● HOW TO COMPLETE THIS TASK
Reproduce all records exactly.

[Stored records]
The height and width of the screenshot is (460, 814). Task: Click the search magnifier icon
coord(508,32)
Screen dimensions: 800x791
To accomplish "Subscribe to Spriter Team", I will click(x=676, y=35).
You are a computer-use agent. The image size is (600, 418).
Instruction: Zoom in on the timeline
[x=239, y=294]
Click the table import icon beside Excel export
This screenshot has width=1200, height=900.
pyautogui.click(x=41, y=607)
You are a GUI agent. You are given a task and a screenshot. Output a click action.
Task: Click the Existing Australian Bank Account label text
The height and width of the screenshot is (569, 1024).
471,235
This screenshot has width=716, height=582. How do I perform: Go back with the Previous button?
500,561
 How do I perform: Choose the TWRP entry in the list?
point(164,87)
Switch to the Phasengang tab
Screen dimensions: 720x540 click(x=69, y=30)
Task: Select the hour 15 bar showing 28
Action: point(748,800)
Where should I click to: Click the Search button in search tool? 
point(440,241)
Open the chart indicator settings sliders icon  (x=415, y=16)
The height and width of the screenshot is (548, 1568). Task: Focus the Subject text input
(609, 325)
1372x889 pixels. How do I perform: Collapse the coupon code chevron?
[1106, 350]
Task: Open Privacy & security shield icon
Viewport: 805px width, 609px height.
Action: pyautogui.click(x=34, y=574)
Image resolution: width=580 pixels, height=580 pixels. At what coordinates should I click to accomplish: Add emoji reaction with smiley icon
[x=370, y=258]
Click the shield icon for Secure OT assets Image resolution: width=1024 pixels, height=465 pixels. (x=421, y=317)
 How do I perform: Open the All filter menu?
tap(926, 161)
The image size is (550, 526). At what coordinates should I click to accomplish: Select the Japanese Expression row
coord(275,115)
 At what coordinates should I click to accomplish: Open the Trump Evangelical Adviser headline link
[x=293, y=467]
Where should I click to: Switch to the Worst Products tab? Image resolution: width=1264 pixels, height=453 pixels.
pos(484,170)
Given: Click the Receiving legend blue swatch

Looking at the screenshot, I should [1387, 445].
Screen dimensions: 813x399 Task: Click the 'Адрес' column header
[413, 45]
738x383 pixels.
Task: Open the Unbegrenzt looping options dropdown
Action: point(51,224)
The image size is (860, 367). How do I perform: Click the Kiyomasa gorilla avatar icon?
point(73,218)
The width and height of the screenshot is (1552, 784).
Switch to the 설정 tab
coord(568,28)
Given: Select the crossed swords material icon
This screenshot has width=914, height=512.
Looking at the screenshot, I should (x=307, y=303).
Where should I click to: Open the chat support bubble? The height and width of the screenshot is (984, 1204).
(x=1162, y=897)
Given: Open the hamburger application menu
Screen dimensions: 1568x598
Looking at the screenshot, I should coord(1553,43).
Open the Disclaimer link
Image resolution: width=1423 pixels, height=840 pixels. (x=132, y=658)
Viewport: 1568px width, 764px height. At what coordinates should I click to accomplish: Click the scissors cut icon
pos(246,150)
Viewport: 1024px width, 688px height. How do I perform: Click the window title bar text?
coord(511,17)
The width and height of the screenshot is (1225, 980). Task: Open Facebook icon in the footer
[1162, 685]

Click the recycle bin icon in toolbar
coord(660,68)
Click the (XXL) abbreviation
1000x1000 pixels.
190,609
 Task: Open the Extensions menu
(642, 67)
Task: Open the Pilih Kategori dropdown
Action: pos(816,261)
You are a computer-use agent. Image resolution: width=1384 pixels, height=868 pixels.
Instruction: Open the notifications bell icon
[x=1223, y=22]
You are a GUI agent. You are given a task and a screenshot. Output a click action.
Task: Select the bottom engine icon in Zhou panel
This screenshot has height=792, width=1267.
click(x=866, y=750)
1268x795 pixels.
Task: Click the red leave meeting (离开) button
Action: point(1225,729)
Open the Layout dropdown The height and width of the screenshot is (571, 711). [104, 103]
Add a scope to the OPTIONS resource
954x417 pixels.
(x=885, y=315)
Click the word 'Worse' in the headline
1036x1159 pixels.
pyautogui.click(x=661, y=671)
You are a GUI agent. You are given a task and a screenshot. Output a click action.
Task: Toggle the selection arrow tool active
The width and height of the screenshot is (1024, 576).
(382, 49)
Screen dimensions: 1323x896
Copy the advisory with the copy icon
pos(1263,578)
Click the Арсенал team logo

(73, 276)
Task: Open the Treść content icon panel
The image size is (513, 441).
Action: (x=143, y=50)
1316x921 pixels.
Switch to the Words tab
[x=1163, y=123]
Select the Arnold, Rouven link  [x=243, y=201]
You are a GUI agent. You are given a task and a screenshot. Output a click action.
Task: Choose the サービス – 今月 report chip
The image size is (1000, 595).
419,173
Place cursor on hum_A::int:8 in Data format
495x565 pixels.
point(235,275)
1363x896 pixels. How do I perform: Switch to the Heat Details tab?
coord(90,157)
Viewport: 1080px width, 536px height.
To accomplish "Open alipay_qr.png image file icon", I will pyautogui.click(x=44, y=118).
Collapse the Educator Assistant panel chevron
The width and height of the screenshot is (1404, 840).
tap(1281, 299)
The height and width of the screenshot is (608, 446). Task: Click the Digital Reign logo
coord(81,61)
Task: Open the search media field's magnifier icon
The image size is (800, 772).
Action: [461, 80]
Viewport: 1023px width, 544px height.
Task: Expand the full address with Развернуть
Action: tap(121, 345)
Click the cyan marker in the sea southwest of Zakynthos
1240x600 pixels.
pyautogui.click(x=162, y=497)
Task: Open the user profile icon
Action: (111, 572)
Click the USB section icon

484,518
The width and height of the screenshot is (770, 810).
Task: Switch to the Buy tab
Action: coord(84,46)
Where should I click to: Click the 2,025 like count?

● SOLUTION FOR THIS EXERCISE
The height and width of the screenshot is (460, 814). Task: Click the search magnifier icon
coord(508,32)
Screen dimensions: 800x791
To accomplish "Subscribe to Spriter Team", I will click(x=676, y=35).
You are a computer-use agent. The image size is (600, 418).
Instruction: Zoom in on the timeline
[x=239, y=294]
Click the table import icon beside Excel export
This screenshot has width=1200, height=900.
pyautogui.click(x=41, y=607)
You are a GUI agent. You are given a task and a screenshot. Output a click action.
Task: Click the Existing Australian Bank Account label text
The height and width of the screenshot is (569, 1024).
471,235
This screenshot has width=716, height=582. How do I perform: Go back with the Previous button?
500,561
 How do I perform: Choose the TWRP entry in the list?
point(164,87)
Switch to the Phasengang tab
Screen dimensions: 720x540 click(x=69, y=30)
Task: Select the hour 15 bar showing 28
Action: point(748,800)
Where should I click to: Click the Search button in search tool? 
point(440,241)
Open the chart indicator settings sliders icon  (x=415, y=16)
The height and width of the screenshot is (548, 1568). Task: Focus the Subject text input
(609, 325)
1372x889 pixels. How do I perform: Collapse the coupon code chevron?
[1106, 350]
Task: Open Privacy & security shield icon
Viewport: 805px width, 609px height.
Action: pyautogui.click(x=34, y=574)
Image resolution: width=580 pixels, height=580 pixels. At what coordinates should I click to accomplish: Add emoji reaction with smiley icon
[x=370, y=258]
Click the shield icon for Secure OT assets Image resolution: width=1024 pixels, height=465 pixels. (x=421, y=317)
 How do I perform: Open the All filter menu?
tap(926, 161)
The image size is (550, 526). At what coordinates should I click to accomplish: Select the Japanese Expression row
coord(275,115)
 At what coordinates should I click to accomplish: Open the Trump Evangelical Adviser headline link
[x=293, y=467]
Where should I click to: Switch to the Worst Products tab? Image resolution: width=1264 pixels, height=453 pixels.
pos(484,170)
Given: Click the Receiving legend blue swatch

Looking at the screenshot, I should [1387, 445].
Screen dimensions: 813x399 Task: Click the 'Адрес' column header
[413, 45]
738x383 pixels.
Task: Open the Unbegrenzt looping options dropdown
Action: point(51,224)
The image size is (860, 367). How do I perform: Click the Kiyomasa gorilla avatar icon?
point(73,218)
The width and height of the screenshot is (1552, 784).
Switch to the 설정 tab
coord(568,28)
Given: Select the crossed swords material icon
This screenshot has width=914, height=512.
Looking at the screenshot, I should (x=307, y=303).
Where should I click to: Open the chat support bubble? The height and width of the screenshot is (984, 1204).
(x=1162, y=897)
Given: Open the hamburger application menu
Screen dimensions: 1568x598
Looking at the screenshot, I should coord(1553,43).
Open the Disclaimer link
Image resolution: width=1423 pixels, height=840 pixels. (x=132, y=658)
Viewport: 1568px width, 764px height. At what coordinates should I click to accomplish: Click the scissors cut icon
pos(246,150)
Viewport: 1024px width, 688px height. How do I perform: Click the window title bar text?
coord(511,17)
The width and height of the screenshot is (1225, 980). Task: Open Facebook icon in the footer
[1162, 685]

Click the recycle bin icon in toolbar
coord(660,68)
Click the (XXL) abbreviation
1000x1000 pixels.
190,609
 Task: Open the Extensions menu
(642, 67)
Task: Open the Pilih Kategori dropdown
Action: pos(816,261)
You are a computer-use agent. Image resolution: width=1384 pixels, height=868 pixels.
Instruction: Open the notifications bell icon
[x=1223, y=22]
You are a GUI agent. You are given a task and a screenshot. Output a click action.
Task: Select the bottom engine icon in Zhou panel
This screenshot has height=792, width=1267.
click(x=866, y=750)
1268x795 pixels.
Task: Click the red leave meeting (离开) button
Action: point(1225,729)
Open the Layout dropdown The height and width of the screenshot is (571, 711). [104, 103]
Add a scope to the OPTIONS resource
954x417 pixels.
(x=885, y=315)
Click the word 'Worse' in the headline
1036x1159 pixels.
pyautogui.click(x=661, y=671)
You are a GUI agent. You are given a task and a screenshot. Output a click action.
Task: Toggle the selection arrow tool active
The width and height of the screenshot is (1024, 576).
(382, 49)
Screen dimensions: 1323x896
Copy the advisory with the copy icon
pos(1263,578)
Click the Арсенал team logo

(73, 276)
Task: Open the Treść content icon panel
The image size is (513, 441).
Action: (x=143, y=50)
1316x921 pixels.
Switch to the Words tab
[x=1163, y=123]
Select the Arnold, Rouven link  [x=243, y=201]
You are a GUI agent. You are given a task and a screenshot. Output a click action.
Task: Choose the サービス – 今月 report chip
The image size is (1000, 595).
419,173
Place cursor on hum_A::int:8 in Data format
495x565 pixels.
point(235,275)
1363x896 pixels. How do I perform: Switch to the Heat Details tab?
coord(90,157)
Viewport: 1080px width, 536px height.
To accomplish "Open alipay_qr.png image file icon", I will pyautogui.click(x=44, y=118).
Collapse the Educator Assistant panel chevron
The width and height of the screenshot is (1404, 840).
tap(1281, 299)
The height and width of the screenshot is (608, 446). Task: Click the Digital Reign logo
coord(81,61)
Task: Open the search media field's magnifier icon
The image size is (800, 772).
Action: [461, 80]
Viewport: 1023px width, 544px height.
Task: Expand the full address with Развернуть
Action: tap(121, 345)
Click the cyan marker in the sea southwest of Zakynthos
1240x600 pixels.
pyautogui.click(x=162, y=497)
Task: Open the user profile icon
Action: (111, 572)
Click the USB section icon

484,518
The width and height of the screenshot is (770, 810).
Task: Switch to the Buy tab
Action: coord(84,46)
Where should I click to: Click the 2,025 like count?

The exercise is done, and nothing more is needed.